Records shown =
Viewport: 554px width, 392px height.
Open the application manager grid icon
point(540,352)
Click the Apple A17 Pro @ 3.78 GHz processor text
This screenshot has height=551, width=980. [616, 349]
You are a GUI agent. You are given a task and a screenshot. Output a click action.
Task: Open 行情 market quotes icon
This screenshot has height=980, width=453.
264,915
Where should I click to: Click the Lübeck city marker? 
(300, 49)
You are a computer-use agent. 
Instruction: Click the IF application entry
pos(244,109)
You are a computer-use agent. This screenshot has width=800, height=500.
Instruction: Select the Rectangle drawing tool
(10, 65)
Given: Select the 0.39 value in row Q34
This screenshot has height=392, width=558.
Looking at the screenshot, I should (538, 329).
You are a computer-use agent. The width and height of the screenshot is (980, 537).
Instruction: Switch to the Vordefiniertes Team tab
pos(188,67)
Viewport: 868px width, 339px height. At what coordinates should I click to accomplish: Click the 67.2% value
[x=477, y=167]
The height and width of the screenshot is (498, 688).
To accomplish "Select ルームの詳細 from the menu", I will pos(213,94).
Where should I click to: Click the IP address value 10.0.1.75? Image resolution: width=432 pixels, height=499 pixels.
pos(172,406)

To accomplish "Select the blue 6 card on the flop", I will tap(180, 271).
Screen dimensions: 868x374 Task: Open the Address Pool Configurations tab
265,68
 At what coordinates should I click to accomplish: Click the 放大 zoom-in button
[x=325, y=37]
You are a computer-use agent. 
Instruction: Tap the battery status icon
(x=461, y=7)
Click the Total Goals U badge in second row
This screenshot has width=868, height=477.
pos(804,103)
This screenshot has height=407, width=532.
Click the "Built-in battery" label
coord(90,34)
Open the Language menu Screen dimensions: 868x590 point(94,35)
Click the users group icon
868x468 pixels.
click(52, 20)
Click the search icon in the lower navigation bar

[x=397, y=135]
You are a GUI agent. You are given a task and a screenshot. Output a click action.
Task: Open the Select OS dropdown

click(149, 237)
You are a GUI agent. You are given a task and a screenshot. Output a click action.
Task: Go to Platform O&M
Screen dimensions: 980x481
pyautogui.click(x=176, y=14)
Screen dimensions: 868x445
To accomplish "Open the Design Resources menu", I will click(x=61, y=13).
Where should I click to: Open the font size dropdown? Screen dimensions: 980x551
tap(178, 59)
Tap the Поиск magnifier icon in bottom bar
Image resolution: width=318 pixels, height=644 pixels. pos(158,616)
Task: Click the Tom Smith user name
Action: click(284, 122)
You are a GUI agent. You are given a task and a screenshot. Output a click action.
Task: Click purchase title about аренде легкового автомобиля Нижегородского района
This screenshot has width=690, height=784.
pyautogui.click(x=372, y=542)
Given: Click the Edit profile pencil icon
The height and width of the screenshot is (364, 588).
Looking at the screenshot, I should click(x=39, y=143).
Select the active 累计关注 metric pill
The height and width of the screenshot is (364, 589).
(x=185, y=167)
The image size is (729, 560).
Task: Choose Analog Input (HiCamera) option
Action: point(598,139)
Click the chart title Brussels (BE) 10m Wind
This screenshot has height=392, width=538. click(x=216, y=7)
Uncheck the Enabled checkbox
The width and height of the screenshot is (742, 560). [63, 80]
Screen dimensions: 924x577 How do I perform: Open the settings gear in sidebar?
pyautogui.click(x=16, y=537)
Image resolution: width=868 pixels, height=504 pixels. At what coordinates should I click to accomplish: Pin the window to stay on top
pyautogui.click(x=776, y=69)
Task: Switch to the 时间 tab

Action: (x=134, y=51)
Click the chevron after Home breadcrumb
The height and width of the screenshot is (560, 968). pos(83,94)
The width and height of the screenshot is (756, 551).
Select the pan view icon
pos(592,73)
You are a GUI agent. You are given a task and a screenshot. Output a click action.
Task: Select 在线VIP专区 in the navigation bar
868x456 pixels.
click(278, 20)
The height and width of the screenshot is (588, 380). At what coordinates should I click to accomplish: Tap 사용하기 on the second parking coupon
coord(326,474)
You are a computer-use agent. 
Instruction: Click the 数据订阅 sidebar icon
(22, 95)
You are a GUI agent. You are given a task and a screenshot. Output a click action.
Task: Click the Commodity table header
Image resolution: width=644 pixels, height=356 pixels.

Exercise requirements = Write out every line of the listing that holds the word "menu".

Task output =
To accomplish "Select ルームの詳細 from the menu", I will pos(213,94).
Open the Language menu Screen dimensions: 868x590 point(94,35)
To accomplish "Open the Design Resources menu", I will click(x=61, y=13).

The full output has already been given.